Cette éducation pratique, au moiras dans ce qu’elle a de meilleur, fait souvenir de celle que les Athéniens donnaient à leurs enfans pour en faire des citoyens accomplis. Celle-là ne reposait pas seulement sur d’anciennes coutumes, elle était établie par la loi. Le législateur, qui pensait avec raison qu’un état n’a pas d’intérêt plus grave, avait pris soin d’en régler minutieusement les moindres détails. Un Athénien devait servir son pays de vingt ans à soixante ; pour s’y préparer, de dix-huit à vingt ans, il était éphèbe. On appelait éphébie un noviciat obligatoire que la république d’Athènes imposait à tous les jeunes gens, au moment où elle allait leur accorder des droits civils et politiques[1]. Ce qui est surtout remarquable dans l’institution athénienne, c’est ce qu’elle a de large et de complet. Le citoyen est appelé à remplir des fonctions multiples ; l’éphébie n’en néglige aucune. On exerce d’abord le jeune homme au service militaire ; il apprend sous des maîtres spéciaux le maniement des armes et des machines de guerre. Pendant qu’il habite les forteresses, on lui enseigne l’art d’attaquer et de défendre les places. Pour l’habituer à dormir sur la dure, on le fait camper dans la plaine, et il en assure ainsi la tranquillité. Dans cette éducation active, la gymnastique, on le pense bien, n’est pas oubliée ; tous les exercices qui rendent le corps souple et vigoureux, la course, le saut, la lutte, le pentathle, occupent une partie de ces journées si bien remplies. Mais où l’on reconnaît surtout le génie d’Athènes, c’est que l’esprit n’est pas plus négligé que le corps. En même temps que soldat, l’éphèbe est écolier ; pendant qu’il s’exerce au métier des armes, il achève son instruction littéraire. Il suit les leçons des grammairiens, des rhéteurs, des philosophes les plus renommés. Il apprend la musique et chante des chœurs avec ses camarades. De temps en temps, on les fait composer entre eux : il faut qu’ils écrivent une pièce de vers dans le genre épique ou quelque discours, et l’on distribue des récompenses aux plus habiles. Ces travaux si difficiles, si variés, ne suffisent pas encore : voici un apprentissage plus important qu’on impose à cette jeunesse. L’éphèbe va devenir citoyen ; dans quelques mois, il disposera de la république, il nommera les chefs de l’état, il jugera leur conduite, il décidera de la guerre ou de la paix. Comment admettre qu’il soit mis en

  1. J’emploie les expressions mêmes dont se sert M. Dumont dans son livre sur l’Éphébie attique, et je ne fais guère que résumer ses idées. L’éphébie est une de ces intitulions dont les écrivains anciens se sont peu occupés ; seuls, ou presque seuls, les textes épigraphiques nous en ont conservé le souvenir. Elle ne nous est bien connue que depuis les travaux de M. Dumont et de ses camarades, ou de ses élèves de l’École française d’Athènes.

• DONNÉES FOURNIES
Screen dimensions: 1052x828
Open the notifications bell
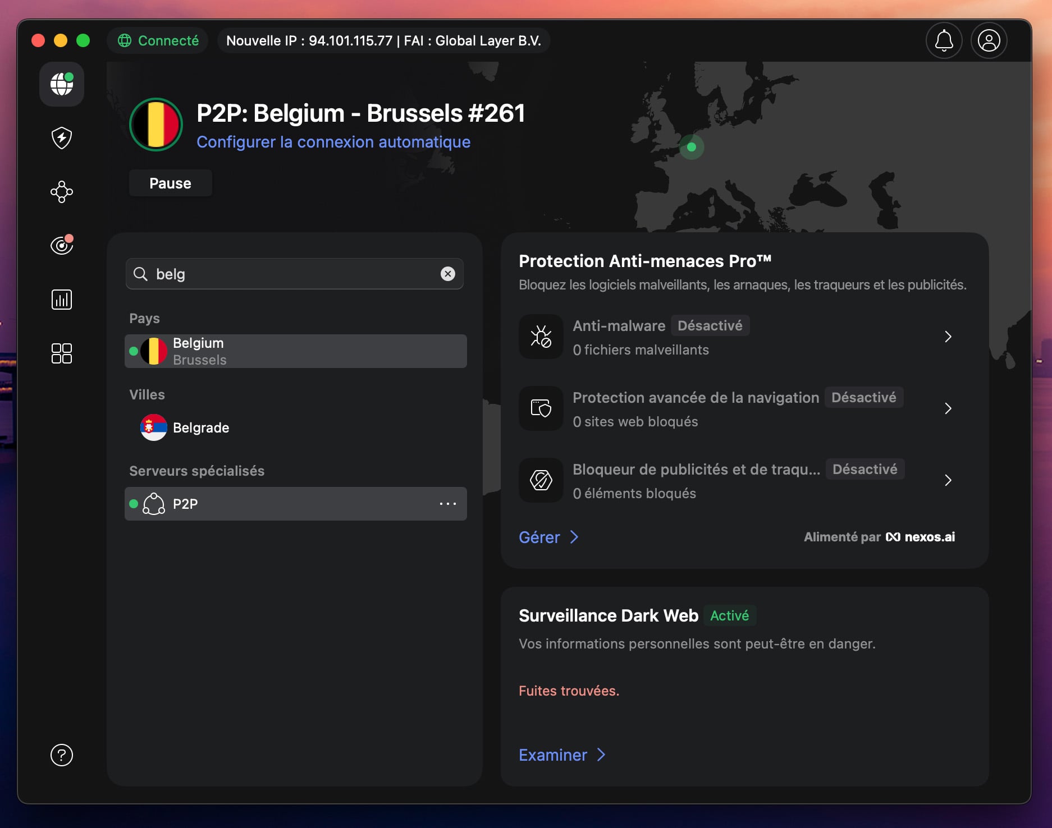tap(944, 40)
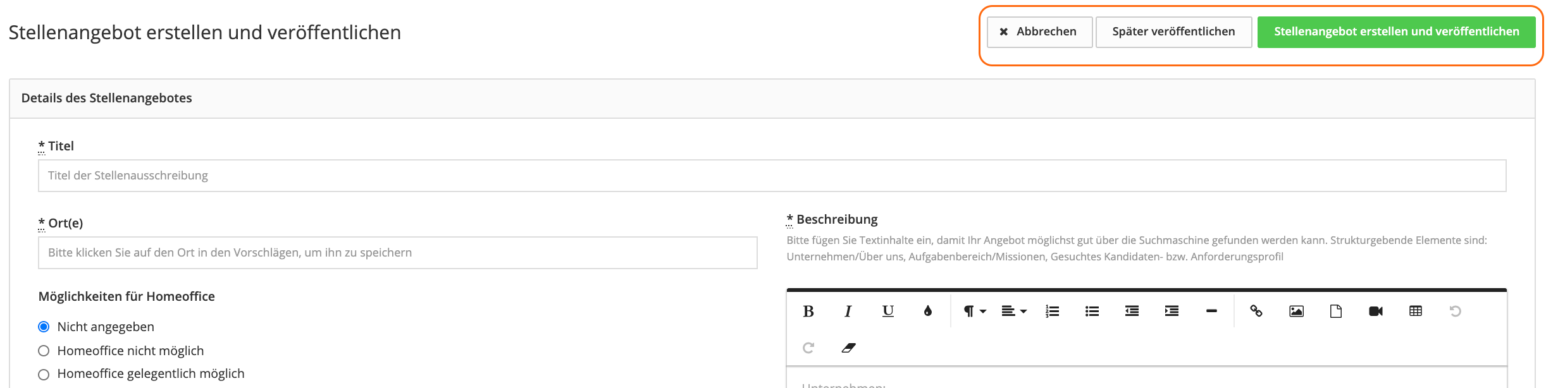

• CONSIGNES ÉCRITES
- A) Recopiez à l'identique le passage de l'extrait sur l'éphébie athénienne qui commence par les mots « 1. J’emploie les » et se termine par « l’École française d’Athènes. ».
- B) D'après l'extrait sur l'éphébie athénienne, entre quels âges un jeune Athénien était-il éphèbe ?

• RÉPONSES PAR CONSIGNE
- A)
1. J’emploie les expressions mêmes dont se sert M. Dumont dans son livre sur l’Éphébie attique, et je ne fais guère que résumer ses idées. L’éphébie est une de ces intitulions dont les écrivains anciens se sont peu occupés ; seuls, ou presque seuls, les textes épigraphiques nous en ont conservé le souvenir. Elle ne nous est bien connue que depuis les travaux de M. Dumont et de ses camarades, ou de ses élèves de l’École française d’Athènes.

- B) De dix-huit à vingt ans.